▶ [Task goal]: Extract every one of the rows below and reproduce each line character for character, with nothing added, dropped, or changed.

▶ [Information shown]:
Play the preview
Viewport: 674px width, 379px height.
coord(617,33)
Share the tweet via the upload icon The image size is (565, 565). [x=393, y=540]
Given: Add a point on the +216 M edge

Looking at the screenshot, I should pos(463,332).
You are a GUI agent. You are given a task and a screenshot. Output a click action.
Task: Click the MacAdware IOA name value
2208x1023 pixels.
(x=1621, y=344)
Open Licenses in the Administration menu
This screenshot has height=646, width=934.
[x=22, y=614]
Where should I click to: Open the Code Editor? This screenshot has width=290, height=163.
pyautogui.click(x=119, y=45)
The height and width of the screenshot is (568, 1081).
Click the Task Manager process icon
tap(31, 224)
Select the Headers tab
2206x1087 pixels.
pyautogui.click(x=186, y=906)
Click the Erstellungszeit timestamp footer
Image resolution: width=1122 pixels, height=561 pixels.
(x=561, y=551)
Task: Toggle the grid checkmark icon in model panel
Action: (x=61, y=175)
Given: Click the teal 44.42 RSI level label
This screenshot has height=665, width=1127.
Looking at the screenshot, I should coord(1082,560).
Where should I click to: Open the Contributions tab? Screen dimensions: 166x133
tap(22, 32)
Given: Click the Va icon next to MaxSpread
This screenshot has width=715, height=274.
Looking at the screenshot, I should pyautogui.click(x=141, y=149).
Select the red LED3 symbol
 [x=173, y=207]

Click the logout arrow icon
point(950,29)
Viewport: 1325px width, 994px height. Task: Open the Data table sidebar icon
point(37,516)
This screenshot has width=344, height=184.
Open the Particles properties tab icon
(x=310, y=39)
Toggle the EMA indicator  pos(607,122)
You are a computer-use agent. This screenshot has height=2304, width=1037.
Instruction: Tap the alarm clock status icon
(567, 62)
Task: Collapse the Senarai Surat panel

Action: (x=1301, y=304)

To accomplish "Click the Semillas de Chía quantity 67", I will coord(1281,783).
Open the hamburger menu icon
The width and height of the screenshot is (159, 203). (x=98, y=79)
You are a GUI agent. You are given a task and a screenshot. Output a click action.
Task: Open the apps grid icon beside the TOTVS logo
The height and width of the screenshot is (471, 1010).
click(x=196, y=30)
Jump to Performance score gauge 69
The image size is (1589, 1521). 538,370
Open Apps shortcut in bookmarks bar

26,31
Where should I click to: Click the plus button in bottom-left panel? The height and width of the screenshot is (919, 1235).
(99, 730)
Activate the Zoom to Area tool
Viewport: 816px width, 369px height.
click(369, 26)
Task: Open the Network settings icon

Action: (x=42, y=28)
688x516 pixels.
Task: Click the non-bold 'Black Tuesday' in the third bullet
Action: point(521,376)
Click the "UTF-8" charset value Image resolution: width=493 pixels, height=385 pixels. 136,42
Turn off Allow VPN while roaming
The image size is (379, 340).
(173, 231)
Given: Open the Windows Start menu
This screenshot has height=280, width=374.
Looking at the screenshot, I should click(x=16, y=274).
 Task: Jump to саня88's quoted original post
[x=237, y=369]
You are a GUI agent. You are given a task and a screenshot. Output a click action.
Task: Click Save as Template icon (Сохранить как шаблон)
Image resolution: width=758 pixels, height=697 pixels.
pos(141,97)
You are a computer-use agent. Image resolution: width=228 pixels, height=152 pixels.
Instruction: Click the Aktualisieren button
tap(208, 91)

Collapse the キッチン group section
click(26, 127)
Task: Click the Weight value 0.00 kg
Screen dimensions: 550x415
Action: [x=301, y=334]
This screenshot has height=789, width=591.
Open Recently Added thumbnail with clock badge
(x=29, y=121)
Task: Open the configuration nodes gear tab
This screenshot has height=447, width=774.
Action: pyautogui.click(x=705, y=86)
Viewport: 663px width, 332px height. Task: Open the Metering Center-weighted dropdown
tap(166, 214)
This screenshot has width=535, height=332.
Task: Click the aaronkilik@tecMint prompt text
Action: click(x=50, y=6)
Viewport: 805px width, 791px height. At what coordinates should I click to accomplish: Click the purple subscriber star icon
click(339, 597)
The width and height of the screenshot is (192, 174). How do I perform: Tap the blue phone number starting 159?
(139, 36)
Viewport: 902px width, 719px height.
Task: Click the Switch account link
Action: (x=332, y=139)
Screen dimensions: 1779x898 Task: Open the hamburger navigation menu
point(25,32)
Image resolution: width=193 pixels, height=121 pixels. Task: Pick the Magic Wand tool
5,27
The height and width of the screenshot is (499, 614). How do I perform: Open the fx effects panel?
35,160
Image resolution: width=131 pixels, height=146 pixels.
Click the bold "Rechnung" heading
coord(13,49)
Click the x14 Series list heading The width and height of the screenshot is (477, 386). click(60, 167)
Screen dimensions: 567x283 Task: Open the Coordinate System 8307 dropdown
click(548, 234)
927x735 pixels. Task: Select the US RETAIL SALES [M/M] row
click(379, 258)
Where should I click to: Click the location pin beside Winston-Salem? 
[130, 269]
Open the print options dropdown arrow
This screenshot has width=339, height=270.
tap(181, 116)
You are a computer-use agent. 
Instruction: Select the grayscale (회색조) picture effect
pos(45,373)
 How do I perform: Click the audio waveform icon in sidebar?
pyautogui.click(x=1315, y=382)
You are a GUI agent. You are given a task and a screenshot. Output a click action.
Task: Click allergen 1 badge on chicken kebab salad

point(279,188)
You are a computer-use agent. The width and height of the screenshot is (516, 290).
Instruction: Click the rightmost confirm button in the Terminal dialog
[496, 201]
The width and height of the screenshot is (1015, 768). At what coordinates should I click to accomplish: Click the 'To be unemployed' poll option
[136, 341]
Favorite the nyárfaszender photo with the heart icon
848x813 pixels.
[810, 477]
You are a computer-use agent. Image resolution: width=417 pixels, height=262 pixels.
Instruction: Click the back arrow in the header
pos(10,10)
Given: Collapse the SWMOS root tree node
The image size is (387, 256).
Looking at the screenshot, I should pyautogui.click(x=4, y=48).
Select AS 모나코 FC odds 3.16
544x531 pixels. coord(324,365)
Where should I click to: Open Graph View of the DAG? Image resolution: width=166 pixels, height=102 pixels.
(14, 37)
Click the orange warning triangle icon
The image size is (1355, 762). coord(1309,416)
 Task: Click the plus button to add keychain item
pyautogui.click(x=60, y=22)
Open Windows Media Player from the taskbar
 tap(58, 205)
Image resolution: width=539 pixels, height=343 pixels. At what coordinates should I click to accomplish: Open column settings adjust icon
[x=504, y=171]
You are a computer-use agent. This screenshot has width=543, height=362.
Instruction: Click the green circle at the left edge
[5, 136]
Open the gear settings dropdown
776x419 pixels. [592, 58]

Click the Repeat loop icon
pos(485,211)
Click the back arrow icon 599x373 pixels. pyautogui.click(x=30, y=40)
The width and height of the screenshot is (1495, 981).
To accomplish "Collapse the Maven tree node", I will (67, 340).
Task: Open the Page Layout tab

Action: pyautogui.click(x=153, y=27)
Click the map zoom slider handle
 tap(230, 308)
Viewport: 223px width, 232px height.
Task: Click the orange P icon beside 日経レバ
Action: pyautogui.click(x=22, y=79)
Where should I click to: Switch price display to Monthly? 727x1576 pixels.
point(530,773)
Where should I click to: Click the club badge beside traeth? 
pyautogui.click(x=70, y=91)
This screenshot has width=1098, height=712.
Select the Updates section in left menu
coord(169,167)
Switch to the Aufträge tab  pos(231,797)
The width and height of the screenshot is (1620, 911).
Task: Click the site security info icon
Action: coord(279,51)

▶ [Answer for the task]:
Play the preview
Viewport: 674px width, 379px height.
coord(617,33)
Share the tweet via the upload icon The image size is (565, 565). [x=393, y=540]
Given: Add a point on the +216 M edge

Looking at the screenshot, I should pos(463,332).
You are a GUI agent. You are given a task and a screenshot. Output a click action.
Task: Click the MacAdware IOA name value
2208x1023 pixels.
(x=1621, y=344)
Open Licenses in the Administration menu
This screenshot has height=646, width=934.
[x=22, y=614]
Where should I click to: Open the Code Editor? This screenshot has width=290, height=163.
pyautogui.click(x=119, y=45)
The height and width of the screenshot is (568, 1081).
Click the Task Manager process icon
tap(31, 224)
Select the Headers tab
2206x1087 pixels.
pyautogui.click(x=186, y=906)
Click the Erstellungszeit timestamp footer
Image resolution: width=1122 pixels, height=561 pixels.
(x=561, y=551)
Task: Toggle the grid checkmark icon in model panel
Action: (x=61, y=175)
Given: Click the teal 44.42 RSI level label
This screenshot has height=665, width=1127.
Looking at the screenshot, I should coord(1082,560).
Where should I click to: Open the Contributions tab? Screen dimensions: 166x133
tap(22, 32)
Given: Click the Va icon next to MaxSpread
This screenshot has width=715, height=274.
Looking at the screenshot, I should pyautogui.click(x=141, y=149).
Select the red LED3 symbol
 [x=173, y=207]

Click the logout arrow icon
point(950,29)
Viewport: 1325px width, 994px height. Task: Open the Data table sidebar icon
point(37,516)
This screenshot has width=344, height=184.
Open the Particles properties tab icon
(x=310, y=39)
Toggle the EMA indicator  pos(607,122)
You are a computer-use agent. This screenshot has height=2304, width=1037.
Instruction: Tap the alarm clock status icon
(567, 62)
Task: Collapse the Senarai Surat panel

Action: (x=1301, y=304)

To accomplish "Click the Semillas de Chía quantity 67", I will coord(1281,783).
Open the hamburger menu icon
The width and height of the screenshot is (159, 203). (x=98, y=79)
You are a GUI agent. You are given a task and a screenshot. Output a click action.
Task: Open the apps grid icon beside the TOTVS logo
The height and width of the screenshot is (471, 1010).
click(x=196, y=30)
Jump to Performance score gauge 69
The image size is (1589, 1521). 538,370
Open Apps shortcut in bookmarks bar

26,31
Where should I click to: Click the plus button in bottom-left panel? The height and width of the screenshot is (919, 1235).
(99, 730)
Activate the Zoom to Area tool
Viewport: 816px width, 369px height.
click(369, 26)
Task: Open the Network settings icon

Action: (x=42, y=28)
688x516 pixels.
Task: Click the non-bold 'Black Tuesday' in the third bullet
Action: point(521,376)
Click the "UTF-8" charset value Image resolution: width=493 pixels, height=385 pixels. 136,42
Turn off Allow VPN while roaming
The image size is (379, 340).
(173, 231)
Given: Open the Windows Start menu
This screenshot has height=280, width=374.
Looking at the screenshot, I should click(x=16, y=274).
 Task: Jump to саня88's quoted original post
[x=237, y=369]
You are a GUI agent. You are given a task and a screenshot. Output a click action.
Task: Click Save as Template icon (Сохранить как шаблон)
Image resolution: width=758 pixels, height=697 pixels.
pos(141,97)
You are a computer-use agent. Image resolution: width=228 pixels, height=152 pixels.
Instruction: Click the Aktualisieren button
tap(208, 91)

Collapse the キッチン group section
click(26, 127)
Task: Click the Weight value 0.00 kg
Screen dimensions: 550x415
Action: [x=301, y=334]
This screenshot has height=789, width=591.
Open Recently Added thumbnail with clock badge
(x=29, y=121)
Task: Open the configuration nodes gear tab
This screenshot has height=447, width=774.
Action: pyautogui.click(x=705, y=86)
Viewport: 663px width, 332px height. Task: Open the Metering Center-weighted dropdown
tap(166, 214)
This screenshot has width=535, height=332.
Task: Click the aaronkilik@tecMint prompt text
Action: click(x=50, y=6)
Viewport: 805px width, 791px height. At what coordinates should I click to accomplish: Click the purple subscriber star icon
click(339, 597)
The width and height of the screenshot is (192, 174). How do I perform: Tap the blue phone number starting 159?
(139, 36)
Viewport: 902px width, 719px height.
Task: Click the Switch account link
Action: (x=332, y=139)
Screen dimensions: 1779x898 Task: Open the hamburger navigation menu
point(25,32)
Image resolution: width=193 pixels, height=121 pixels. Task: Pick the Magic Wand tool
5,27
The height and width of the screenshot is (499, 614). How do I perform: Open the fx effects panel?
35,160
Image resolution: width=131 pixels, height=146 pixels.
Click the bold "Rechnung" heading
coord(13,49)
Click the x14 Series list heading The width and height of the screenshot is (477, 386). click(60, 167)
Screen dimensions: 567x283 Task: Open the Coordinate System 8307 dropdown
click(548, 234)
927x735 pixels. Task: Select the US RETAIL SALES [M/M] row
click(379, 258)
Where should I click to: Click the location pin beside Winston-Salem? 
[130, 269]
Open the print options dropdown arrow
This screenshot has width=339, height=270.
tap(181, 116)
You are a computer-use agent. 
Instruction: Select the grayscale (회색조) picture effect
pos(45,373)
 How do I perform: Click the audio waveform icon in sidebar?
pyautogui.click(x=1315, y=382)
You are a GUI agent. You are given a task and a screenshot. Output a click action.
Task: Click allergen 1 badge on chicken kebab salad

point(279,188)
You are a computer-use agent. The width and height of the screenshot is (516, 290).
Instruction: Click the rightmost confirm button in the Terminal dialog
[496, 201]
The width and height of the screenshot is (1015, 768). At what coordinates should I click to accomplish: Click the 'To be unemployed' poll option
[136, 341]
Favorite the nyárfaszender photo with the heart icon
848x813 pixels.
[810, 477]
You are a computer-use agent. Image resolution: width=417 pixels, height=262 pixels.
Instruction: Click the back arrow in the header
pos(10,10)
Given: Collapse the SWMOS root tree node
The image size is (387, 256).
Looking at the screenshot, I should pyautogui.click(x=4, y=48).
Select AS 모나코 FC odds 3.16
544x531 pixels. coord(324,365)
Where should I click to: Open Graph View of the DAG? Image resolution: width=166 pixels, height=102 pixels.
(14, 37)
Click the orange warning triangle icon
The image size is (1355, 762). coord(1309,416)
 Task: Click the plus button to add keychain item
pyautogui.click(x=60, y=22)
Open Windows Media Player from the taskbar
 tap(58, 205)
Image resolution: width=539 pixels, height=343 pixels. At what coordinates should I click to accomplish: Open column settings adjust icon
[x=504, y=171]
You are a computer-use agent. This screenshot has width=543, height=362.
Instruction: Click the green circle at the left edge
[5, 136]
Open the gear settings dropdown
776x419 pixels. [592, 58]

Click the Repeat loop icon
pos(485,211)
Click the back arrow icon 599x373 pixels. pyautogui.click(x=30, y=40)
The width and height of the screenshot is (1495, 981).
To accomplish "Collapse the Maven tree node", I will (67, 340).
Task: Open the Page Layout tab

Action: pyautogui.click(x=153, y=27)
Click the map zoom slider handle
 tap(230, 308)
Viewport: 223px width, 232px height.
Task: Click the orange P icon beside 日経レバ
Action: pyautogui.click(x=22, y=79)
Where should I click to: Switch price display to Monthly? 727x1576 pixels.
point(530,773)
Where should I click to: Click the club badge beside traeth? 
pyautogui.click(x=70, y=91)
This screenshot has width=1098, height=712.
Select the Updates section in left menu
coord(169,167)
Switch to the Aufträge tab  pos(231,797)
The width and height of the screenshot is (1620, 911).
Task: Click the site security info icon
Action: coord(279,51)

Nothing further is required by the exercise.